## SOURCE INFORMATION
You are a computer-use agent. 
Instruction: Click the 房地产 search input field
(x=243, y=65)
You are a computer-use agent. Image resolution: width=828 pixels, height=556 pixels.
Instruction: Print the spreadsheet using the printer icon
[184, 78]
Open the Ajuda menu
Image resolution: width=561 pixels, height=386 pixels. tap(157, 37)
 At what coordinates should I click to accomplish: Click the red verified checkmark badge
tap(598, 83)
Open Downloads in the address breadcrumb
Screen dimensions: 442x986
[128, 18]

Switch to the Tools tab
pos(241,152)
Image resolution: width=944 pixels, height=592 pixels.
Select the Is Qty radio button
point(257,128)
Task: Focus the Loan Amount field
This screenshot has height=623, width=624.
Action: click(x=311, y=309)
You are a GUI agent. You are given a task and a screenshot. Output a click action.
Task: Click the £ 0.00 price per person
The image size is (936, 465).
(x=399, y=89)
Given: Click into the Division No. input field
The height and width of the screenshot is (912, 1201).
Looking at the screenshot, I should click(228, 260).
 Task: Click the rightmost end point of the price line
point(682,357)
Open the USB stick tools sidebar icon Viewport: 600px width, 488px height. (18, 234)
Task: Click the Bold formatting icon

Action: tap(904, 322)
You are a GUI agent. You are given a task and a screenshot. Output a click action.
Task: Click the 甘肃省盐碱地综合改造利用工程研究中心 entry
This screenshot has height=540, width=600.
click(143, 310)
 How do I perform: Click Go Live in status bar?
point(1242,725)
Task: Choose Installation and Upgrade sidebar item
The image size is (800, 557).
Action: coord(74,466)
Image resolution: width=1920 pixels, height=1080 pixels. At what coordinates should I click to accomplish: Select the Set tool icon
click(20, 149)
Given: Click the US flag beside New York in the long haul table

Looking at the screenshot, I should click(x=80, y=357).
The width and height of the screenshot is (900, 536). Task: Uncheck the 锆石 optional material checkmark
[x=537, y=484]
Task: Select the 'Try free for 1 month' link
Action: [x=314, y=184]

## INSTRUCTIONS FOR THE TASK
Set aside each line above that includes the string "agent" and report it.

## EXERCISE RESPONSE
You are a computer-use agent. 
You are a computer-use agent. Image resolution: width=828 pixels, height=556 pixels.
You are a GUI agent. You are given a task and a screenshot. Output a click action.
You are a GUI agent. You are given a task and a screenshot. Output a click action.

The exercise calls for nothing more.